____ Records for the exercise

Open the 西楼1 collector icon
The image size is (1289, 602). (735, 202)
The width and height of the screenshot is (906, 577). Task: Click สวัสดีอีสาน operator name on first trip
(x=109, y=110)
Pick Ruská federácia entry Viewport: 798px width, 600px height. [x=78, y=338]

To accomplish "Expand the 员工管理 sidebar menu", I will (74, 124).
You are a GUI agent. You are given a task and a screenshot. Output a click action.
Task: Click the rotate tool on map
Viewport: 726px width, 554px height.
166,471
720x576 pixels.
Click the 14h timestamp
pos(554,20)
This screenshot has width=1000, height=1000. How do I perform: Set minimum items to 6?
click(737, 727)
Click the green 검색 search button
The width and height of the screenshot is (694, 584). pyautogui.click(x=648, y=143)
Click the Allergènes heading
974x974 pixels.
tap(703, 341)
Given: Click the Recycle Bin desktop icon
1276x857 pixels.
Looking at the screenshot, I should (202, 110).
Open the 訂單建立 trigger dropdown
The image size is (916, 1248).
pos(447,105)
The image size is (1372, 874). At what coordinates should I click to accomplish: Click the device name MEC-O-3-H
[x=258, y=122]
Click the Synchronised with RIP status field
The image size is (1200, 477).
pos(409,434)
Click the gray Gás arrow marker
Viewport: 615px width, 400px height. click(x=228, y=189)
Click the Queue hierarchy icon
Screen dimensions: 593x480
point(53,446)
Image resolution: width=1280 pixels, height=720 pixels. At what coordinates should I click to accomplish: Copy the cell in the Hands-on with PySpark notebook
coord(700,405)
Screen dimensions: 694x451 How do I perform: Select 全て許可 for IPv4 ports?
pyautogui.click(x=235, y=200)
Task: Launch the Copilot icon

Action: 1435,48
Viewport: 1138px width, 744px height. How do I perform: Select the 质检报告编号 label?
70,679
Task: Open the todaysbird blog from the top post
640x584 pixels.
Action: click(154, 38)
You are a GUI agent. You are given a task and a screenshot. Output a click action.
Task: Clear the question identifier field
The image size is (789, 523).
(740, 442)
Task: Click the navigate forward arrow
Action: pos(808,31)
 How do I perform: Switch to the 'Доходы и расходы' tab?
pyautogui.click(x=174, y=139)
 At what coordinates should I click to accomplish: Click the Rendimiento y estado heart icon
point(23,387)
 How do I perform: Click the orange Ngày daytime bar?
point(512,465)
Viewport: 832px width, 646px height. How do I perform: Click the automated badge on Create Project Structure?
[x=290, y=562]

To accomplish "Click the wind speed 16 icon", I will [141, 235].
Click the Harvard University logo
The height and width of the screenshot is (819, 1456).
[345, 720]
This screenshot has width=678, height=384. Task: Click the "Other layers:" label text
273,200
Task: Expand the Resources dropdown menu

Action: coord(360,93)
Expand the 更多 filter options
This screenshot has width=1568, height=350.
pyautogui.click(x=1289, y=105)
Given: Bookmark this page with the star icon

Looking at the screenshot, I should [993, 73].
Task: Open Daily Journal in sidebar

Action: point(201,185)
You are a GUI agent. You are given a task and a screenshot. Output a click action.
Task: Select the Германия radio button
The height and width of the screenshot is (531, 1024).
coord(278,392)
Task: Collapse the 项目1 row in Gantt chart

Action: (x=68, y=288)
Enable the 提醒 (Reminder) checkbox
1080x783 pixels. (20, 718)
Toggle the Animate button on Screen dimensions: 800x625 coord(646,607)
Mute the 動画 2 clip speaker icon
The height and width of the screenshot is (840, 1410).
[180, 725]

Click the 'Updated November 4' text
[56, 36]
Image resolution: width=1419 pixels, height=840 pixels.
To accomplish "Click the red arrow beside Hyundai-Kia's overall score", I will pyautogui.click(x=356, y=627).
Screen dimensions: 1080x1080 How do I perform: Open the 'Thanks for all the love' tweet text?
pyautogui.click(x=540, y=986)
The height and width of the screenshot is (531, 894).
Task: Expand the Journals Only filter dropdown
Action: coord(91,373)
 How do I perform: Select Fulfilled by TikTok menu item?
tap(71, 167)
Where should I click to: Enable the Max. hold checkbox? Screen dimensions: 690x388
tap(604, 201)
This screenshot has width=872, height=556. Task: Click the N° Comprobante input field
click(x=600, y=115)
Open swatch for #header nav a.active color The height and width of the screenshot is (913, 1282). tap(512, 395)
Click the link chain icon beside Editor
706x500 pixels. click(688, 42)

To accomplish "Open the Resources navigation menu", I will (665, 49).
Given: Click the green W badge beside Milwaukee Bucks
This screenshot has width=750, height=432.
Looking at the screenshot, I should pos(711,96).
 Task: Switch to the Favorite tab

________

*What this task involves*. Exactly as written, reproduce the whole listing.

*Answer box*.
Open the 西楼1 collector icon
The image size is (1289, 602). (735, 202)
The width and height of the screenshot is (906, 577). Task: Click สวัสดีอีสาน operator name on first trip
(x=109, y=110)
Pick Ruská federácia entry Viewport: 798px width, 600px height. [x=78, y=338]

To accomplish "Expand the 员工管理 sidebar menu", I will (74, 124).
You are a GUI agent. You are given a task and a screenshot. Output a click action.
Task: Click the rotate tool on map
Viewport: 726px width, 554px height.
166,471
720x576 pixels.
Click the 14h timestamp
pos(554,20)
This screenshot has width=1000, height=1000. How do I perform: Set minimum items to 6?
click(737, 727)
Click the green 검색 search button
The width and height of the screenshot is (694, 584). pyautogui.click(x=648, y=143)
Click the Allergènes heading
974x974 pixels.
tap(703, 341)
Given: Click the Recycle Bin desktop icon
1276x857 pixels.
Looking at the screenshot, I should (202, 110).
Open the 訂單建立 trigger dropdown
The image size is (916, 1248).
pos(447,105)
The image size is (1372, 874). At what coordinates should I click to accomplish: Click the device name MEC-O-3-H
[x=258, y=122]
Click the Synchronised with RIP status field
The image size is (1200, 477).
pos(409,434)
Click the gray Gás arrow marker
Viewport: 615px width, 400px height. click(x=228, y=189)
Click the Queue hierarchy icon
Screen dimensions: 593x480
point(53,446)
Image resolution: width=1280 pixels, height=720 pixels. At what coordinates should I click to accomplish: Copy the cell in the Hands-on with PySpark notebook
coord(700,405)
Screen dimensions: 694x451 How do I perform: Select 全て許可 for IPv4 ports?
pyautogui.click(x=235, y=200)
Task: Launch the Copilot icon

Action: 1435,48
Viewport: 1138px width, 744px height. How do I perform: Select the 质检报告编号 label?
70,679
Task: Open the todaysbird blog from the top post
640x584 pixels.
Action: click(154, 38)
You are a GUI agent. You are given a task and a screenshot. Output a click action.
Task: Clear the question identifier field
The image size is (789, 523).
(740, 442)
Task: Click the navigate forward arrow
Action: pos(808,31)
 How do I perform: Switch to the 'Доходы и расходы' tab?
pyautogui.click(x=174, y=139)
 At what coordinates should I click to accomplish: Click the Rendimiento y estado heart icon
point(23,387)
 How do I perform: Click the orange Ngày daytime bar?
point(512,465)
Viewport: 832px width, 646px height. How do I perform: Click the automated badge on Create Project Structure?
[x=290, y=562]

To accomplish "Click the wind speed 16 icon", I will [141, 235].
Click the Harvard University logo
The height and width of the screenshot is (819, 1456).
[345, 720]
This screenshot has width=678, height=384. Task: Click the "Other layers:" label text
273,200
Task: Expand the Resources dropdown menu

Action: coord(360,93)
Expand the 更多 filter options
This screenshot has width=1568, height=350.
pyautogui.click(x=1289, y=105)
Given: Bookmark this page with the star icon

Looking at the screenshot, I should [993, 73].
Task: Open Daily Journal in sidebar

Action: point(201,185)
You are a GUI agent. You are given a task and a screenshot. Output a click action.
Task: Select the Германия radio button
The height and width of the screenshot is (531, 1024).
coord(278,392)
Task: Collapse the 项目1 row in Gantt chart

Action: (x=68, y=288)
Enable the 提醒 (Reminder) checkbox
1080x783 pixels. (20, 718)
Toggle the Animate button on Screen dimensions: 800x625 coord(646,607)
Mute the 動画 2 clip speaker icon
The height and width of the screenshot is (840, 1410).
[180, 725]

Click the 'Updated November 4' text
[56, 36]
Image resolution: width=1419 pixels, height=840 pixels.
To accomplish "Click the red arrow beside Hyundai-Kia's overall score", I will pyautogui.click(x=356, y=627).
Screen dimensions: 1080x1080 How do I perform: Open the 'Thanks for all the love' tweet text?
pyautogui.click(x=540, y=986)
The height and width of the screenshot is (531, 894).
Task: Expand the Journals Only filter dropdown
Action: coord(91,373)
 How do I perform: Select Fulfilled by TikTok menu item?
tap(71, 167)
Where should I click to: Enable the Max. hold checkbox? Screen dimensions: 690x388
tap(604, 201)
This screenshot has width=872, height=556. Task: Click the N° Comprobante input field
click(x=600, y=115)
Open swatch for #header nav a.active color The height and width of the screenshot is (913, 1282). tap(512, 395)
Click the link chain icon beside Editor
706x500 pixels. click(688, 42)

To accomplish "Open the Resources navigation menu", I will (665, 49).
Given: Click the green W badge beside Milwaukee Bucks
This screenshot has width=750, height=432.
Looking at the screenshot, I should pos(711,96).
 Task: Switch to the Favorite tab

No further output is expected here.